As I told you in its early life, insurance was actually a matter of partnership.
And people would insure with Lloyd's of London,
for instance, which was a partnership.
The partners started out just meeting in a particular coffee house,
Lloyd's Coffeehouse.
And as a partnership, that worked.
That worked because the partners all shared in the premiums and
they all shared in the risks.
And there were quite a few of them.
But the premiums were set high enough so that when the catastrophes,
which inevitably happen to some of the insureds came along,
the partners would still make a profit.
In fact, there have been times in the history of Lloyd's,
of insurance partnerships, where there were some very general catastrophe,
a series of extremely bad storms or earthquakes and so on.
Where the catastrophe didn't happen to just a few random people but
to a lot of people all at once.
And in those situations the partners, instead of making money, lost money.
And sometimes the whole partnership might have been wiped out.
So what do investors in black box insurance company do?
Well, they set up a corporation which is the one that assumes the risks for
all the people who ensure with Black Box and collects the premiums.

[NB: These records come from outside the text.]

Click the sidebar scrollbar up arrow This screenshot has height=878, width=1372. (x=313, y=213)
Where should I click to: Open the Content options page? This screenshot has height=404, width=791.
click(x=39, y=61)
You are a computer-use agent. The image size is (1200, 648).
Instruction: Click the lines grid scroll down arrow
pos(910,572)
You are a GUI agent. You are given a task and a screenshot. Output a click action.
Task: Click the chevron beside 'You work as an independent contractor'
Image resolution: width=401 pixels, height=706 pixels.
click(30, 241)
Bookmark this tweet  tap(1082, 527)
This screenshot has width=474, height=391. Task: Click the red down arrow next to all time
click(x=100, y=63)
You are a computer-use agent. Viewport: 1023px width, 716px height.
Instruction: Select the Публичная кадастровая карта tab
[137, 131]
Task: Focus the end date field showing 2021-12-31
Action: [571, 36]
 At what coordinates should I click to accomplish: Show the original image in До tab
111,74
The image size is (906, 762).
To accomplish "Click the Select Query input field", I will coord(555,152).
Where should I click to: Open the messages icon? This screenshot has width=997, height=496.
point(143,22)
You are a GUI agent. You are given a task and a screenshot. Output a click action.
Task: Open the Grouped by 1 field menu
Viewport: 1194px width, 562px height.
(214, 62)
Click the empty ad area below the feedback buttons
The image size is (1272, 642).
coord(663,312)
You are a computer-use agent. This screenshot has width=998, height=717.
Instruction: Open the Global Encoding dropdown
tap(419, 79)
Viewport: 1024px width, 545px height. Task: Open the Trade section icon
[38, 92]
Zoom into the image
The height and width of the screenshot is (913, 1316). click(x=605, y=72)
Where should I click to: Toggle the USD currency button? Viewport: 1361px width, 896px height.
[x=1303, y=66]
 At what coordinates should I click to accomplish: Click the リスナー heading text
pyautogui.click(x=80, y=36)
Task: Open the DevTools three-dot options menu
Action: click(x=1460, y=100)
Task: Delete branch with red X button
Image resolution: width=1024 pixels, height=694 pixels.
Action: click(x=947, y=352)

The investors invest in Black Box the way they might invest in any company.
And if Black Box gets it right, sets the premiums high enough, and is lucky enough
that there is no generalized disaster, then the investors will make money.
But if Black Box sets its premiums too low, or
Black Box insured something which turns out to be a generalized disaster and
many, many of its insureds suffer catastrophic loss,
then the insurance company might just go under, disappear.
Might be wiped out.
The investors would lose their investment, but
they wouldn't lose any more then their investment.
The partners in Lloyd's, as I mentioned to you originally were
liable to lose everything right down to their last shirt button.